§ **Description of the task**
Which lines of the data below hold "height"? Copy each of them.

§ **Extracted material**
=== Section Start ===

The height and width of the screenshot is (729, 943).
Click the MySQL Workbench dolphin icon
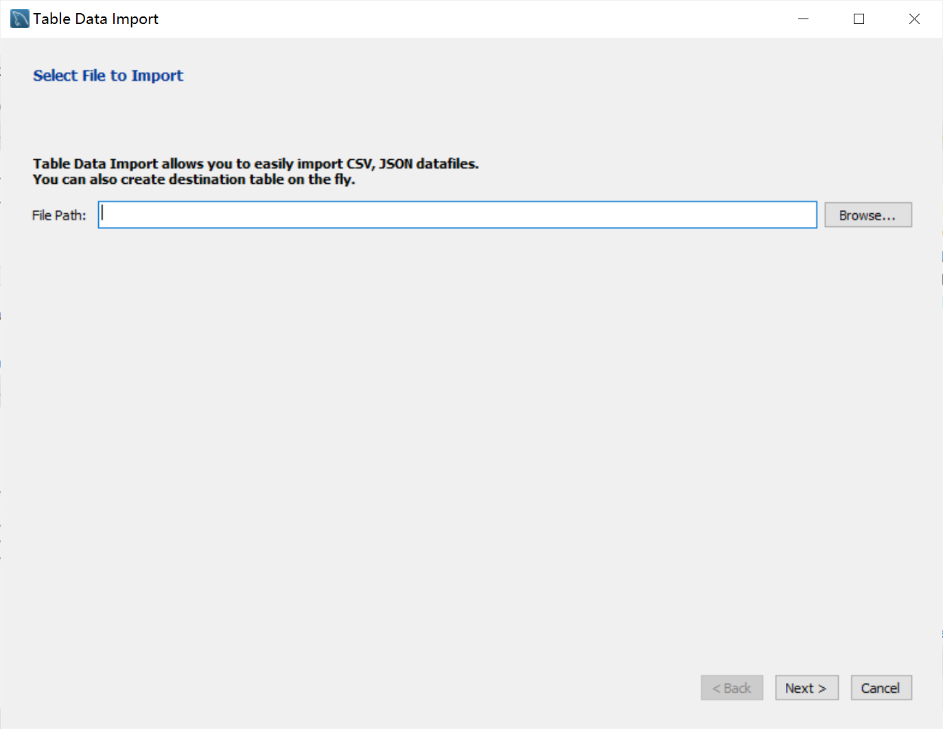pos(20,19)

=== Section End ===
=== Section Start ===

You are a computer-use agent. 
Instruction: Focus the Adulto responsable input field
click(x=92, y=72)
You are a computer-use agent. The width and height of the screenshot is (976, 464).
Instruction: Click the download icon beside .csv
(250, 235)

=== Section End ===

§ **Problem solution**
The height and width of the screenshot is (729, 943).
You are a computer-use agent. The width and height of the screenshot is (976, 464).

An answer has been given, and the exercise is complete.